Unexpected Javascript RegExp behavior [duplicate]

Question

I create a RegExp object (in JavaScript) to test for the presence of a number:

var test = new RegExp( '[0-9]', 'g' );

I use it like this

console.log( test.test( '0' ) ); // true
console.log( test.test( '1' ) ); // false - why?

The output of this is even more confusing:

console.log( test.test( '1' ) ); // true
console.log( test.test( '0' ) ); // false - why?
console.log( test.test( '1' ) ); // true
console.log( test.test( '2' ) ); // false - why?
console.log( test.test( '2' ) ); // true - correct, but why is this one true?

If I remove the g qualifier, it behaves as expected.
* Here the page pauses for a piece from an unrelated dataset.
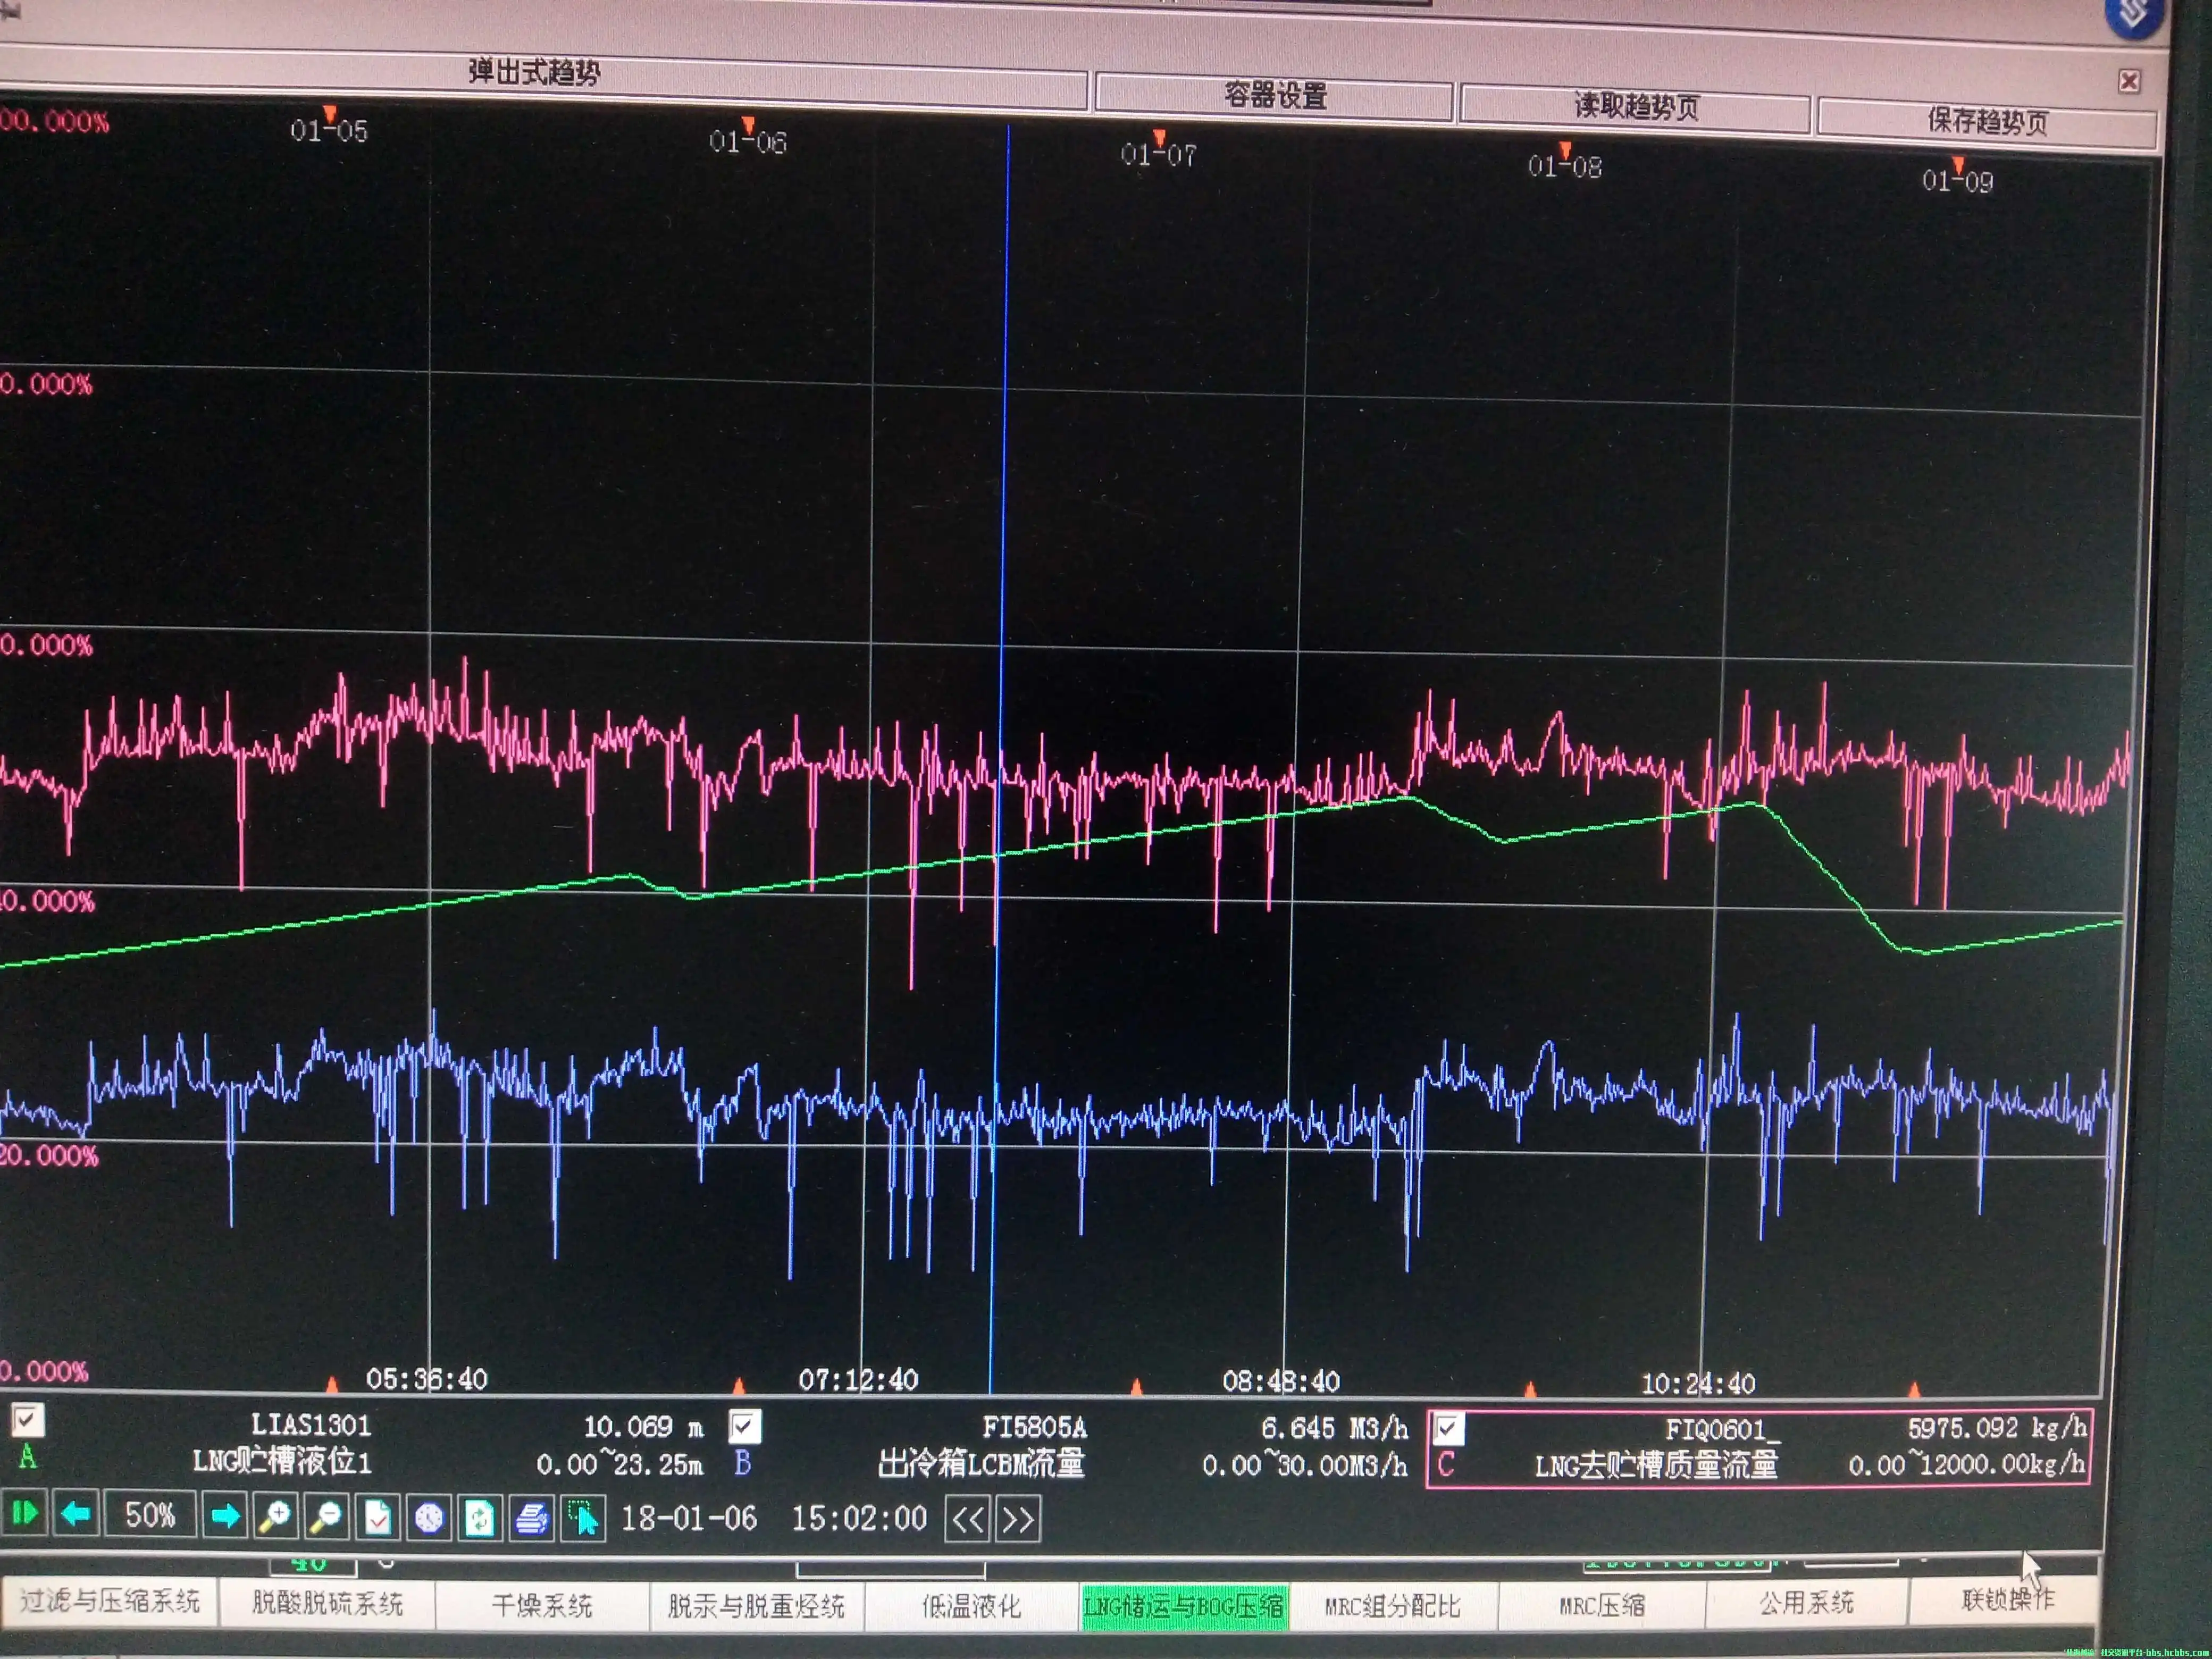This screenshot has height=1659, width=2212.
Task: Click the 50% scroll percentage field
Action: tap(150, 1515)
Is this a bug as I believe it is, or some peculiar part of the spec? Is the g qualifier supposed to be used this way? (I'm re-using the same expression for multiple tasks, hence having the qualifier at all)

Answer 1

Per documentation: https://developer.mozilla.org/en-US/docs/JavaScript/Reference/Global_Objects/RegExp/test#Description

test called multiple times on the same global regular expression instance will advance past the previous match.

You can confirm this behavior:

var test = new RegExp( '[0-9]', 'g' );
test.test('01'); //true
test.test('01'); //true
test.test('01'); //false

It doesn't make sense to use the g flag if all you want is to confirm a single match against various strings.

Answer 2

Remove the 'g' flag. When you use the 'g' flag, it updates the lastIndex property of the regex (preparing for a successive search on the same string) and then starts the next search from that index value (thus giving you a false reading on your next search).

Similar question and answer here: Why is Regex Javascript //g flag affecting state?